What needs to be done: Every line from the start of the records below to the line containing "[Fazilet Hanim ve" should be retyped exactly, that line included, and no others.

★ ★ ★

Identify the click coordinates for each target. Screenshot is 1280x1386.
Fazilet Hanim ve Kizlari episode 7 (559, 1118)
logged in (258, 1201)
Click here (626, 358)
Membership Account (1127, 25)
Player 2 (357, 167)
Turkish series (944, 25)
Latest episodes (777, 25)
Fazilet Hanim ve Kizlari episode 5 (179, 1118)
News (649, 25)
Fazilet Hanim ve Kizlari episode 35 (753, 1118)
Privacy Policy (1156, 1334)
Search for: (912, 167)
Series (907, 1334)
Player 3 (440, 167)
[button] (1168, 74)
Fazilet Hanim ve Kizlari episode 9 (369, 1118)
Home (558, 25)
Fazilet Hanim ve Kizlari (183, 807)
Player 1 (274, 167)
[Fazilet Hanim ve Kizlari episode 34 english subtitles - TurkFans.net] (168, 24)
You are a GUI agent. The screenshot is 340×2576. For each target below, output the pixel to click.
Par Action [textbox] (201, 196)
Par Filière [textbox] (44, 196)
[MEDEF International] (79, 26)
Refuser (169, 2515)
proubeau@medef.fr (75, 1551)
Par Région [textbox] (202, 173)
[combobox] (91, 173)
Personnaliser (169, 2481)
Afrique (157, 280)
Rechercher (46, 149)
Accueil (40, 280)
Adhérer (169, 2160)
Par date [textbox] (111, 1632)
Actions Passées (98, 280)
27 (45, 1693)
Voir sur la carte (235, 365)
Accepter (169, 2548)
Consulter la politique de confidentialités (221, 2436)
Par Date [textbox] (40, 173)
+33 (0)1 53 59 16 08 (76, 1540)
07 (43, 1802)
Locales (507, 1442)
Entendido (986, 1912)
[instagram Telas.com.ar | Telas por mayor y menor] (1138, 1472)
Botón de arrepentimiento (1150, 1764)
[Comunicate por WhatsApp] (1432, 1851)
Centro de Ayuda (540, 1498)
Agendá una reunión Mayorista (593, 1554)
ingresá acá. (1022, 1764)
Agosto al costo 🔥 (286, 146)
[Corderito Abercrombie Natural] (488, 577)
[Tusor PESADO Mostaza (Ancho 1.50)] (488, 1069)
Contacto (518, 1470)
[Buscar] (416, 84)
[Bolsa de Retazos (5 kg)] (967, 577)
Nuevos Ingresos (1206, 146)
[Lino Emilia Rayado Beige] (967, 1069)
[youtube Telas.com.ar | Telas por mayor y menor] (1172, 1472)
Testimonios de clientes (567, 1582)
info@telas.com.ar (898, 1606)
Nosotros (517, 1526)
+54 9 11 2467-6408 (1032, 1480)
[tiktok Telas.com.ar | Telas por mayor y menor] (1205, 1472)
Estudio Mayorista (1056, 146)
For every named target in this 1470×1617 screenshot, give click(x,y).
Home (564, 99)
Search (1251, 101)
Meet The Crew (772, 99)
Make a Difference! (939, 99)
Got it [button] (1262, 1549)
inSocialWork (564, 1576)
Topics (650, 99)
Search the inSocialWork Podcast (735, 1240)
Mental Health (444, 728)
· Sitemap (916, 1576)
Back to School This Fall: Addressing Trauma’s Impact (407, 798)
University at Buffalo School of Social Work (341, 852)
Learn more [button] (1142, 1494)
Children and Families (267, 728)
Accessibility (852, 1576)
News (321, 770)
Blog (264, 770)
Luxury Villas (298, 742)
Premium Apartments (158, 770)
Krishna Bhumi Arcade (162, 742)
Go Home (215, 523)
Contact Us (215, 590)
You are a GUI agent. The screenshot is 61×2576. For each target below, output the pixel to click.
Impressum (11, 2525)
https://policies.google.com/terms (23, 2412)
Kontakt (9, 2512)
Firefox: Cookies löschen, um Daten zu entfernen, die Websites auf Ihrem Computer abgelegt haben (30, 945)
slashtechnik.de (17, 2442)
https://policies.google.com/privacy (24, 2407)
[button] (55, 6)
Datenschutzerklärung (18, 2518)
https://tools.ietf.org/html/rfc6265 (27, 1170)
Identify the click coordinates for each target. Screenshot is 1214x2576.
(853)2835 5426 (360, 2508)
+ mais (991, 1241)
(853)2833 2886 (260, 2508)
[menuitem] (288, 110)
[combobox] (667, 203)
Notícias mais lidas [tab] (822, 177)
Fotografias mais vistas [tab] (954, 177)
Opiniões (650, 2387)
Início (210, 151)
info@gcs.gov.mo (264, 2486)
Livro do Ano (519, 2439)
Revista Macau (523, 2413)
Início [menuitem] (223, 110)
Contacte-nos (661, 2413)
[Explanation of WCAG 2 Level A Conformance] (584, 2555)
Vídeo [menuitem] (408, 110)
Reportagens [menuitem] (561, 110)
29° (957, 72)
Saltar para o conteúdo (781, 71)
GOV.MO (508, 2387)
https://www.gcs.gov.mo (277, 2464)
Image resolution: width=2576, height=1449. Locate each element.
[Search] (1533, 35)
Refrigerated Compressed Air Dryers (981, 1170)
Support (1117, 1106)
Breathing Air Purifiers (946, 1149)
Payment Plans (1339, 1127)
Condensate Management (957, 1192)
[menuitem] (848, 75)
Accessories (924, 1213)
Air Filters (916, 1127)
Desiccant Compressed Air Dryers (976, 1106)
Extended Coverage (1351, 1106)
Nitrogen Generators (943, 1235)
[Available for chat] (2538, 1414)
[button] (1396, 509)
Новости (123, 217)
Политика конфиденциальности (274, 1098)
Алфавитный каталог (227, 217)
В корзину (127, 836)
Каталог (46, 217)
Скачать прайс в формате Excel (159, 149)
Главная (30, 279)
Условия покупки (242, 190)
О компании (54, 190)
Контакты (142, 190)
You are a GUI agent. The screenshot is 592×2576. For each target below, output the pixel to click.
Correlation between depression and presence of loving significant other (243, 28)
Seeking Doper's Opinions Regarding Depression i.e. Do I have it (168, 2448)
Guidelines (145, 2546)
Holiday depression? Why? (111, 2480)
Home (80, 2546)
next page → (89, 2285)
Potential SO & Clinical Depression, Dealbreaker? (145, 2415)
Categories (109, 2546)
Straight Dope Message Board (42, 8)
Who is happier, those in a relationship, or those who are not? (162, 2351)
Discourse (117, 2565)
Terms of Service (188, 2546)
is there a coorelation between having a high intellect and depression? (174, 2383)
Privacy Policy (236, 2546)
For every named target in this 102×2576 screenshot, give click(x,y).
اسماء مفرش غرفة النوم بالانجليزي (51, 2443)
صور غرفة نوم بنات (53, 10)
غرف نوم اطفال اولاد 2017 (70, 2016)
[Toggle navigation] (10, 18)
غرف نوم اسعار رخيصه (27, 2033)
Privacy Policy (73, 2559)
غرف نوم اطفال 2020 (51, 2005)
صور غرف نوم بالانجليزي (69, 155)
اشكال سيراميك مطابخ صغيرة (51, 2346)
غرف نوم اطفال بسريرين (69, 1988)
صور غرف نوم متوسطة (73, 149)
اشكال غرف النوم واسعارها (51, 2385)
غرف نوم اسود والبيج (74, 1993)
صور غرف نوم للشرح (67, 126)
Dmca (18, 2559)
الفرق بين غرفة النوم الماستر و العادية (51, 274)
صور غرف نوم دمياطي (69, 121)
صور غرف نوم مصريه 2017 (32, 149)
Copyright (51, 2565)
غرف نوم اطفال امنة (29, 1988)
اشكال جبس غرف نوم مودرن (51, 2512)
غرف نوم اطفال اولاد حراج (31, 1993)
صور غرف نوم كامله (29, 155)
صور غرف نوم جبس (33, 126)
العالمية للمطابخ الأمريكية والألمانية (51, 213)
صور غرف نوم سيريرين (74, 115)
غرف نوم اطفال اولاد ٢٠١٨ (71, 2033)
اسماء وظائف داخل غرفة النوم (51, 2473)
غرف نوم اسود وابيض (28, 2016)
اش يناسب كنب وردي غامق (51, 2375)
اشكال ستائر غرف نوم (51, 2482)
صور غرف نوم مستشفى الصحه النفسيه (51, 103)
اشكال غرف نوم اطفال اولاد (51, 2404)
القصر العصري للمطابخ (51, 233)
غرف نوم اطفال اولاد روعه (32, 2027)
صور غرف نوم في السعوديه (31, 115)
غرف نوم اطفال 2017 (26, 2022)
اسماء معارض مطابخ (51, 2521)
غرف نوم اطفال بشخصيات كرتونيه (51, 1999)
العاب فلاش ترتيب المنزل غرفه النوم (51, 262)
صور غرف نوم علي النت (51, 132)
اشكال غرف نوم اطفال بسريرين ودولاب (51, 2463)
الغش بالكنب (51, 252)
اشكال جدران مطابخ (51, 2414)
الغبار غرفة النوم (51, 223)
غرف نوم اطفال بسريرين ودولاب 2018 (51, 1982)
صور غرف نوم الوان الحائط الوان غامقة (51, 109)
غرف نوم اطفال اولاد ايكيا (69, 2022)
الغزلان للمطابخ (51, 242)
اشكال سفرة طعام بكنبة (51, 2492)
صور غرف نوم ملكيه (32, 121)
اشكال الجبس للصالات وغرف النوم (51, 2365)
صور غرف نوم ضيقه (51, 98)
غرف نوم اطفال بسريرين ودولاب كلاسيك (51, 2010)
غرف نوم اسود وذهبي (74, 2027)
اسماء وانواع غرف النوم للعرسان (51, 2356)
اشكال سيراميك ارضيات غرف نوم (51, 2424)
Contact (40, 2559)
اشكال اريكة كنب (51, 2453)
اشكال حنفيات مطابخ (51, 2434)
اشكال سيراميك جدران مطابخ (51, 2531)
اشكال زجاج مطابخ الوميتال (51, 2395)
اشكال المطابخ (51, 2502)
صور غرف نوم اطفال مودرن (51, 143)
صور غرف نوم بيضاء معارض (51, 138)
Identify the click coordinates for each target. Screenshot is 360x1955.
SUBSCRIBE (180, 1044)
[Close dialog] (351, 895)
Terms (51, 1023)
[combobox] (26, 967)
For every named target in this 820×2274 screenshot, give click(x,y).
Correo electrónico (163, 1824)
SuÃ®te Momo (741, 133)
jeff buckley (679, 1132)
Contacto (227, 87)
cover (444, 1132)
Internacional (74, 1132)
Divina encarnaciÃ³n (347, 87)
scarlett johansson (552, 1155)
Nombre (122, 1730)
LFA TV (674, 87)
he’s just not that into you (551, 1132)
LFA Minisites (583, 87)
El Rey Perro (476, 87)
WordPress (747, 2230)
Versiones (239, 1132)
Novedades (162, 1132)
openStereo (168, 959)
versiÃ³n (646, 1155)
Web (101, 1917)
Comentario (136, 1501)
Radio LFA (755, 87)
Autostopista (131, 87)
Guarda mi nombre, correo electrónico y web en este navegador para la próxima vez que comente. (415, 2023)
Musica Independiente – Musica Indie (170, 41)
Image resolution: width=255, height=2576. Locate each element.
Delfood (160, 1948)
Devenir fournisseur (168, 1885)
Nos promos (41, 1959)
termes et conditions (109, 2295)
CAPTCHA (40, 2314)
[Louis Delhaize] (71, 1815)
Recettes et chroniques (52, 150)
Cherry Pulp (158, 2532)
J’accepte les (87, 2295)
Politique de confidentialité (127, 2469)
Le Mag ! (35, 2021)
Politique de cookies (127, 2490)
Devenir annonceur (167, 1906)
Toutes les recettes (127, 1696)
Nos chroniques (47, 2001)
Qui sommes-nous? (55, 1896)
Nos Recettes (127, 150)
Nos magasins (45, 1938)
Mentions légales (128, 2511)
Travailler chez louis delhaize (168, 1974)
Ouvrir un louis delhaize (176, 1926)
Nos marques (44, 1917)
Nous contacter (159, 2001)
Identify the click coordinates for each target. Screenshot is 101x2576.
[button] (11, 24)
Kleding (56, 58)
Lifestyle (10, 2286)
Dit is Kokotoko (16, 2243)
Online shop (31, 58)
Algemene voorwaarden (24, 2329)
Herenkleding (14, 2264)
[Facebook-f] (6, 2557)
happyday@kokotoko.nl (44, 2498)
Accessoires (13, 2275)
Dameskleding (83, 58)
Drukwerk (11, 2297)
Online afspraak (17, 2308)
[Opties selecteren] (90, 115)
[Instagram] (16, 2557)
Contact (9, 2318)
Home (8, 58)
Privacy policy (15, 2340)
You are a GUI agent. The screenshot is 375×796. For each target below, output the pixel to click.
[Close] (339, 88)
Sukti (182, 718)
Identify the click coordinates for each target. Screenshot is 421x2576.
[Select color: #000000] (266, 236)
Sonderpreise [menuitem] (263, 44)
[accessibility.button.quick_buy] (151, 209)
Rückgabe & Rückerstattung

★ ★ ★

Solution for this task:
Identify the click coordinates for each target. Screenshot is 1280x1386.
Fazilet Hanim ve Kizlari episode 7 (559, 1118)
logged in (258, 1201)
Click here (626, 358)
Membership Account (1127, 25)
Player 2 (357, 167)
Turkish series (944, 25)
Latest episodes (777, 25)
Fazilet Hanim ve Kizlari episode 5 (179, 1118)
News (649, 25)
Fazilet Hanim ve Kizlari episode 35 (753, 1118)
Privacy Policy (1156, 1334)
Search for: (912, 167)
Series (907, 1334)
Player 3 (440, 167)
[button] (1168, 74)
Fazilet Hanim ve Kizlari episode 9 (369, 1118)
Home (558, 25)
Fazilet Hanim ve Kizlari (183, 807)
Player 1 (274, 167)
[Fazilet Hanim ve Kizlari episode 34 english subtitles - TurkFans.net] (168, 24)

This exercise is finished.